The area is designated as a health professional shortage area with the rate of medical primary-care providers at 86.9 providers per 100,000 in Springfield and 108.4 in Greene County, both higher than the state rate of 83.6. The region also has shortages in dental and mental-health providers.
A lack of access to dental services in Springfield continues to be a Red Flag, driven by the level of uninsured individuals as well as a shortage of dental providers who accept state Medicaid plans. Jordan Valley Community Health Center has worked to change the lack-of-access issue through several initiatives. It provides comprehensive dental services to school-aged children through two mobile units and access to a dental surgery center. The Jordan Valley Dental Express Care provides same-day access for acute dental needs.

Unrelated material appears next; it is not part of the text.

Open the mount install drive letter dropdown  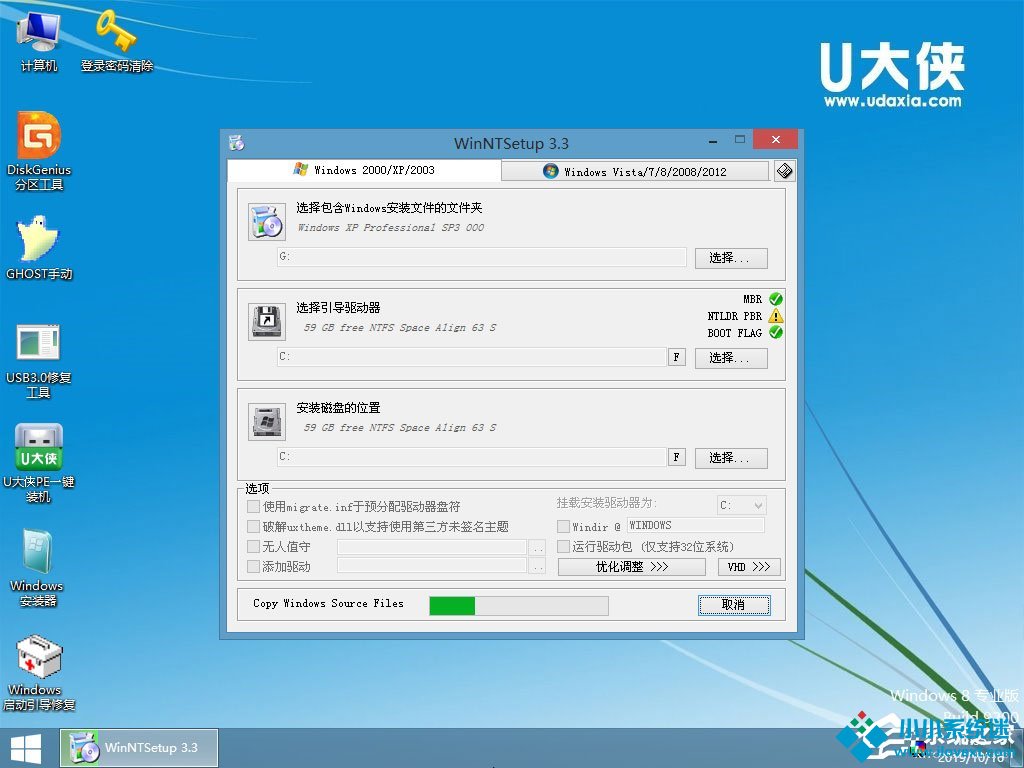pos(740,505)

From 2015 to 2018, Jordan Valley partnered with CoxHealth and Mercy on a project aimed at reducing emergency visits related to dental pain by routing these patients back to Jordan Valley for care. During this time frame, emergency rooms saw a 50% reduction in patients seeking dental care.
A continued need for access to dental services in the Springfield community is evidenced by the number of patients (averaging 20-plus per day) still seeking acute dental care resulting in extractions. This need is also evidenced by the number of children needing full-mouth rehabilitation due to cavities. In Springfield, 20.2% of the population has poor dental health, compared with the national rate of 15.7%.

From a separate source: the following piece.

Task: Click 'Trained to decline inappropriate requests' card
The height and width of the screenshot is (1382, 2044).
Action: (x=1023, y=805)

In 2007, mental health and substance abuse were first identified as a community Red Flag. Since 2013, the two have appeared as a common thread in the Community Focus Report, and in 2016, community partners came together to investigate mental health and substance abuse needs in our community. This assessment culminated in the release of the Community Mental Health and Substance Abuse Assessment Report in spring 2019.
Three domains were identified through the assessment: Awareness and early intervention, crisis services, and access to appropriate care. Throughout the assessment, it was recognized that stigma affected all domains and sectors in the community, such as education, health, criminal justice, workforce and many others.
Springfield and Greene County have seen an increase in suicide rates and depression in the past decade. Nationally, the rates for suicide in 2016 were 13.4/100,000, compared with 18.8/100,000 for Greene County and 23.3/100,000 for Springfield. Across the country, opioid dependence and illicit drug use have become a national concern. The age-adjusted rate of mortality due to drug poisoning in Springfield is 21.5/100,000—greater than the state and national levels (18.67 and 15.60, respectively). The increased rates of mental illness and drug-related deaths could be linked to an individual's access to appropriate levels of care.
Access to mental-health providers is greater at the city and county level than it is at the state level, but a higher saturation of providers does not necessarily equate to improved health due to the area's higher uninsured rates. Additionally, social stigma related to mental-health treatment could be a barrier for patients seeking care.